## Work required:
Return the lines below that carry the word "Privacy".

Collected data entries
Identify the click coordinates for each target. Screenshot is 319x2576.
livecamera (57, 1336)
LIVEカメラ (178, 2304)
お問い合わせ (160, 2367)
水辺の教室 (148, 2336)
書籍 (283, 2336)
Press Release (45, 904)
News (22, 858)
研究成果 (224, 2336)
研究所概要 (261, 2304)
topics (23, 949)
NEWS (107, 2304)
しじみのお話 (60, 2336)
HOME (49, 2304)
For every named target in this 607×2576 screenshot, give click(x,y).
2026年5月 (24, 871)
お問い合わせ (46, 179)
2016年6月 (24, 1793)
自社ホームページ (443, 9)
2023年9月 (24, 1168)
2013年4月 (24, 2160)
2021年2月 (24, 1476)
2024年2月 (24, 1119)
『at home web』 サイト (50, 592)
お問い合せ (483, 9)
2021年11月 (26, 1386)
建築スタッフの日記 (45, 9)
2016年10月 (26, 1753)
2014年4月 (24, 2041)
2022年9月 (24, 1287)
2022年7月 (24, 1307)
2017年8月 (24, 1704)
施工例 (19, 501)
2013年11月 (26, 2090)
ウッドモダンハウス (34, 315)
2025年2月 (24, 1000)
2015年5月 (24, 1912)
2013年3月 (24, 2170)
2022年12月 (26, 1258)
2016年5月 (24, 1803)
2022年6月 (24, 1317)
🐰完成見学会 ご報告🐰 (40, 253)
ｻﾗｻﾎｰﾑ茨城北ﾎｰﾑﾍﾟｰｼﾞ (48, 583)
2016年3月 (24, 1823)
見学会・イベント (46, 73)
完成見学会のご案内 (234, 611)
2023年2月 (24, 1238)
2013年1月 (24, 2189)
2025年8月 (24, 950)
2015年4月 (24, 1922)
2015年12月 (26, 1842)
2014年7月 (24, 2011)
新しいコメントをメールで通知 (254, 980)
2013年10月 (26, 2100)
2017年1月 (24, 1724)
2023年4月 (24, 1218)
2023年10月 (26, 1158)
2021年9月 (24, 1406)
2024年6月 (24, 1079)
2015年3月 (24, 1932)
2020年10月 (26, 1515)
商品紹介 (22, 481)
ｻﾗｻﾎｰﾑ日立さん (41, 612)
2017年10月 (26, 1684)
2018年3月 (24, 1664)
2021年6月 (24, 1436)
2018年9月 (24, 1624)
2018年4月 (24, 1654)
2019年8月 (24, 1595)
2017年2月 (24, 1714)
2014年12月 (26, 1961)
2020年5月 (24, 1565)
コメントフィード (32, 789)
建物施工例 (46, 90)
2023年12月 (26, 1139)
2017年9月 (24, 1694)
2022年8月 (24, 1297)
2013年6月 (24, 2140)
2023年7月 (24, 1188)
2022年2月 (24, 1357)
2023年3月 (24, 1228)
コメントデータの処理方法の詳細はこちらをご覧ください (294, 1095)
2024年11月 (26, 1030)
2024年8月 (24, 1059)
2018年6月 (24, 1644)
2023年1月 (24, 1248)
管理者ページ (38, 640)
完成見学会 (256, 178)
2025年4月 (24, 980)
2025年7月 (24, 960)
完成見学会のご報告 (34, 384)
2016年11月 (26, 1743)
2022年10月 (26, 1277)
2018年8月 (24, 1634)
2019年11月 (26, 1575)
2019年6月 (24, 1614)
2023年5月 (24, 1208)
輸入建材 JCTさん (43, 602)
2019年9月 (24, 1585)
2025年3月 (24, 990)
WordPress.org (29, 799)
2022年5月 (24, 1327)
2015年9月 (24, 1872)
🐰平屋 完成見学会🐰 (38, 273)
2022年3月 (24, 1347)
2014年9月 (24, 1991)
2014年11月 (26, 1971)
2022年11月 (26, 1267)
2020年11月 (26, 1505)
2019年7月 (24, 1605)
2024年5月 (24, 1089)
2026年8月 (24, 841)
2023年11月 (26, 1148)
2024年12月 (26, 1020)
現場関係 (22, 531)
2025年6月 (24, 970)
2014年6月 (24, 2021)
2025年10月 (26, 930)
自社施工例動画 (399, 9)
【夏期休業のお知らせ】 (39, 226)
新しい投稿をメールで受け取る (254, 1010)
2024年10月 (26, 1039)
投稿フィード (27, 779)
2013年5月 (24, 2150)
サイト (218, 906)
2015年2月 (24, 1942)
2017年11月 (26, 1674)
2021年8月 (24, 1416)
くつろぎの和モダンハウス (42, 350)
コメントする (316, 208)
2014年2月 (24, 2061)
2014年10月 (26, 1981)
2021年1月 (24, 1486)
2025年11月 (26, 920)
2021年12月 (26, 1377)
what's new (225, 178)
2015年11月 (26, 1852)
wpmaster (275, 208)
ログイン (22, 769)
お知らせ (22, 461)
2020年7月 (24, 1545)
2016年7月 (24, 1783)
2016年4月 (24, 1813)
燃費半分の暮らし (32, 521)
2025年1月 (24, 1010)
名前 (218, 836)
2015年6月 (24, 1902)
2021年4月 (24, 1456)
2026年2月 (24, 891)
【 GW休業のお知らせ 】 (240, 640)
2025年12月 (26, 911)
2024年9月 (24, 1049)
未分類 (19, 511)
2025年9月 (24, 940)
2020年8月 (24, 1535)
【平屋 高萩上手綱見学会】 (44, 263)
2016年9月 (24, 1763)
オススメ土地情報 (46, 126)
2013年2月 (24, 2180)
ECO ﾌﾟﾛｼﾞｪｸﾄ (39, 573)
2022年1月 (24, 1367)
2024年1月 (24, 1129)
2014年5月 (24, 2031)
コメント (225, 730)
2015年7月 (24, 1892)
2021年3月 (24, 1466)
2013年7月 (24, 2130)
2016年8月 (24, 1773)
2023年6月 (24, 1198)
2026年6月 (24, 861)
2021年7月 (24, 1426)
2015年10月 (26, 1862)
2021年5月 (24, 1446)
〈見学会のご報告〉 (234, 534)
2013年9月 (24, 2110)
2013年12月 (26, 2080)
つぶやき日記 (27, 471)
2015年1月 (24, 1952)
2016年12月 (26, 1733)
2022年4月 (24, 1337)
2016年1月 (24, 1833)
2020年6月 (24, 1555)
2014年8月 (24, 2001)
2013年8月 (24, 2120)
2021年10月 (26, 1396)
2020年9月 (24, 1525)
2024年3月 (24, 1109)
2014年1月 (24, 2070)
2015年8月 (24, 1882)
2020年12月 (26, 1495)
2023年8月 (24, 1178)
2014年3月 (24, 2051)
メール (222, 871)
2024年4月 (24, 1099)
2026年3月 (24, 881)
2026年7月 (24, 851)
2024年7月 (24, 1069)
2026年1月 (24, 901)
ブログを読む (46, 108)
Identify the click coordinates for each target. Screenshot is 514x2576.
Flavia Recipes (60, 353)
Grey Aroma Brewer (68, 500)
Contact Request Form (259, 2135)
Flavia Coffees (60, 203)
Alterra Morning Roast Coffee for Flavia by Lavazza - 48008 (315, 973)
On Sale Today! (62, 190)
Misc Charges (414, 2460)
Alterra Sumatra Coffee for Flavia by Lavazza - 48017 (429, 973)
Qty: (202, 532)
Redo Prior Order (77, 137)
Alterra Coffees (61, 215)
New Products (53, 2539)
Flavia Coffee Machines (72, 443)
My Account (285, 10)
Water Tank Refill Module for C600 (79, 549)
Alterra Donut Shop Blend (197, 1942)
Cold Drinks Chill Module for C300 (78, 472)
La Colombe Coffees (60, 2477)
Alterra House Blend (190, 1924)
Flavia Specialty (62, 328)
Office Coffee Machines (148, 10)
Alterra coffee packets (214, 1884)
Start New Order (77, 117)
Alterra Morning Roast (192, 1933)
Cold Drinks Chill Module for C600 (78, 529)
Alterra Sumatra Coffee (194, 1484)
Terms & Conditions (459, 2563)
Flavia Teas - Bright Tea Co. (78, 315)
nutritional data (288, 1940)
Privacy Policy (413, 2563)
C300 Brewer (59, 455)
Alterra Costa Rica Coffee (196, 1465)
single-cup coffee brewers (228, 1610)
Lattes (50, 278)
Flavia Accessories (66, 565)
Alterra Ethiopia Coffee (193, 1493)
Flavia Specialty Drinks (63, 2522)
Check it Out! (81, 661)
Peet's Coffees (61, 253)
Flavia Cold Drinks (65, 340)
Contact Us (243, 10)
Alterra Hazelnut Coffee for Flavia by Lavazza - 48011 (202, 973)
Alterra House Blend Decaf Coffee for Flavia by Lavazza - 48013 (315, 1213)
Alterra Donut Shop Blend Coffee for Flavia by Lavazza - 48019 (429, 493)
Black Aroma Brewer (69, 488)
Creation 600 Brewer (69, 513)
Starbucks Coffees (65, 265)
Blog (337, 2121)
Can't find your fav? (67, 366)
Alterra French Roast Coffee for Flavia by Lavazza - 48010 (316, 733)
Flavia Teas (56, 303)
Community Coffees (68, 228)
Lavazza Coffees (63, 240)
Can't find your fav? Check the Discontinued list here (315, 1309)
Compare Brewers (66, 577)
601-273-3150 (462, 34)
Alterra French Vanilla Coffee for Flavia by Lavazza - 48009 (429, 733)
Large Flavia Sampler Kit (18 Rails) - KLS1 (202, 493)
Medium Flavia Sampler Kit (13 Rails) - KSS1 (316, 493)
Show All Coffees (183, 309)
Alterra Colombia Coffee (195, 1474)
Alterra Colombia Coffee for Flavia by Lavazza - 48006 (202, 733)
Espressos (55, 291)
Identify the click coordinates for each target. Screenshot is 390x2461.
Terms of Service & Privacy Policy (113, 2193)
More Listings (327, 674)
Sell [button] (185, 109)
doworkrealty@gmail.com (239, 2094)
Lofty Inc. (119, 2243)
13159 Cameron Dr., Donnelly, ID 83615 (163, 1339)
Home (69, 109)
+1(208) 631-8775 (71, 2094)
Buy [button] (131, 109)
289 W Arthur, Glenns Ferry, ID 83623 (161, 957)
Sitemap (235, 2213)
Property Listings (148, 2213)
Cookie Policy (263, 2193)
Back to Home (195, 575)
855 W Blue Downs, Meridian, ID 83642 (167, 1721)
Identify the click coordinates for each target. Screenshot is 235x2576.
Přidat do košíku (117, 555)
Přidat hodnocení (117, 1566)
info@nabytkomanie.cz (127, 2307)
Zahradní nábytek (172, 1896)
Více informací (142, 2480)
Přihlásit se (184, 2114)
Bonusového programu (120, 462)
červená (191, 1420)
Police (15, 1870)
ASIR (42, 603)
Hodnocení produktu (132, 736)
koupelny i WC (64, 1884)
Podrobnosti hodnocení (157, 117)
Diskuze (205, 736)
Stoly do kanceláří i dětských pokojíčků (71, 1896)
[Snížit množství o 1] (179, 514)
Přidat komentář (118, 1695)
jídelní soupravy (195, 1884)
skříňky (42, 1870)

## Final answer:
Privacy Policy (413, 2563)
Terms of Service & Privacy Policy (113, 2193)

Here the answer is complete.